What is your biggest achievement since founding 10Alytics?
Our biggest achievement is helping over 300 people get jobs and transition from the classroom into professional work life, as well as improving the capacity of over 22,000 Africans and people of the black community across the world in 2022 alone.
Like Efe said earlier, you see a lot of Africans in different countries and you notice that majority of them engage in doing menial jobs — from bike delivery, to restaurant attendants, drivers, care assistants, etc. Not to look down on any profession, but we want to first create the awareness and then bring as many people into tech as possible. Over the years, since starting 10Alytics, we’ve been able to help these kind of people understand that there are jobs that will pay a lot higher in terms of remuneration and is less stressful physically. This is us as Africans, as 10Alytics, solving Africa’s problems. So, for me, the major achievement has been training over 22,000 within a space of less than 3 years and helping over 300 people get jobs by transitioning from the classroom to their desired jobs.

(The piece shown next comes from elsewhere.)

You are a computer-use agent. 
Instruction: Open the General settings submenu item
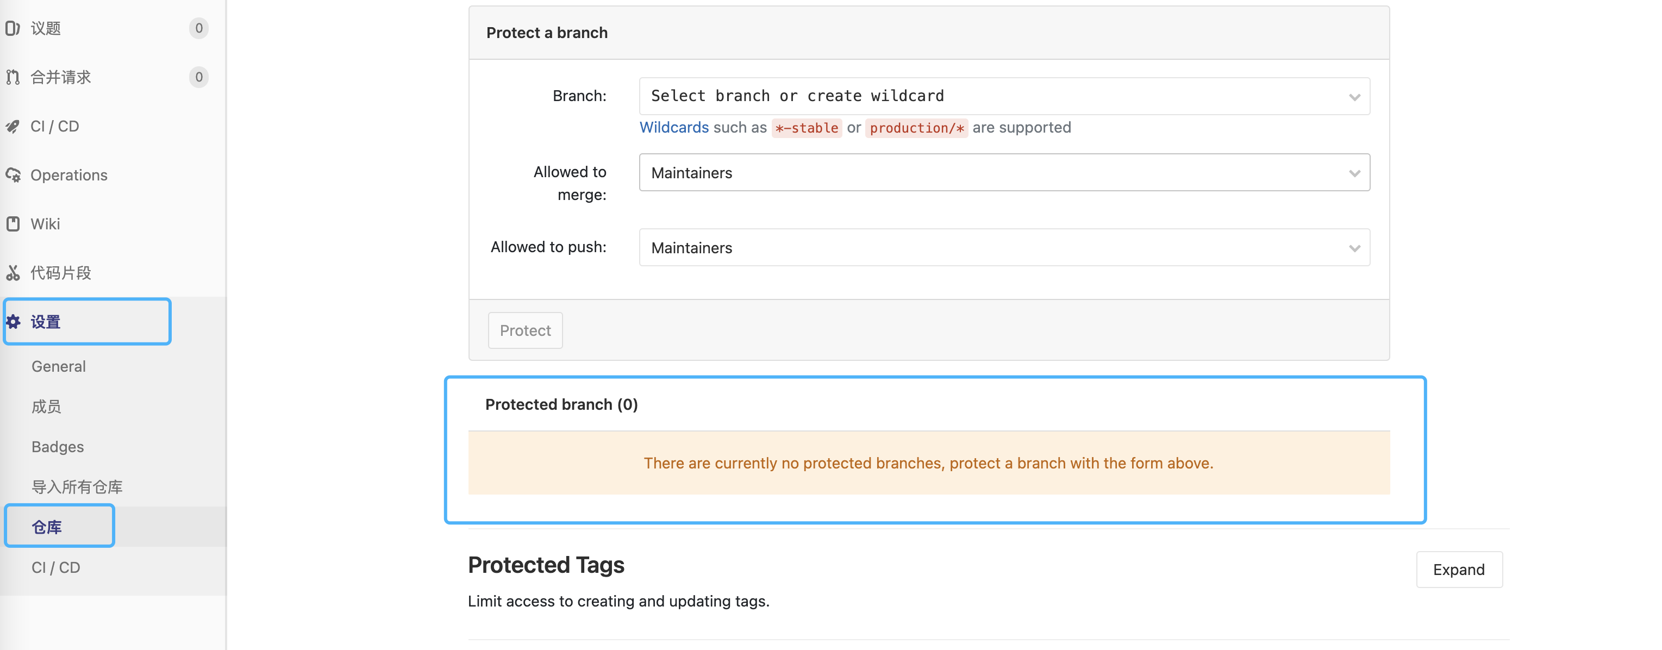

Now, we have seen an increase in demand for Data Analytics roles across organizations and different industries, do you think this is a short-term development?
We are currently in a data-driven era and data is still in its early stages; it is still evolving and we are still scratching the surface of data. There is statistics that say 99% of the data that has been created were created in the last 2 years. This tells you the magnitude of opportunities in the data space.
Before, we only had Data Analysts and Data Scientists, but now, these roles are evolving into new roles. So, Data Analytics is still in its early stages and a lot more potentials are going to come up in the future as many roles are becoming analytical such as product analytics, supply chain analytics, HR analytics, customer analytics, logistics analytics, etc. Most roles are now evolving to involve data analytics in their day-to-day activities and that’s still the beginning.
Now that data analytics is being incorporated into various roles, how do you think it can drive the change we need to see in Nigeria and Africa and a whole?
First of all, Nigeria is notorious for not gathering data. What we even need to start with as a country is to start gathering data.
For instance, policy implementation in Nigeria fails because right from the start, there is no clue on the population in those regions, number of out of school children, etc. We don’t know what we’re dealing with as a country and just working blindly. We’re just throwing different things to the wall and hoping some stick.
First of all, we need to start gathering data. We have so many organizations that already have base data, like the banks with BVN, regulators and government agencies. We can build on this. This is just one out of the many areas the government can take advantage of to drive policy implementation, economic growth and development using the various capabilities of data.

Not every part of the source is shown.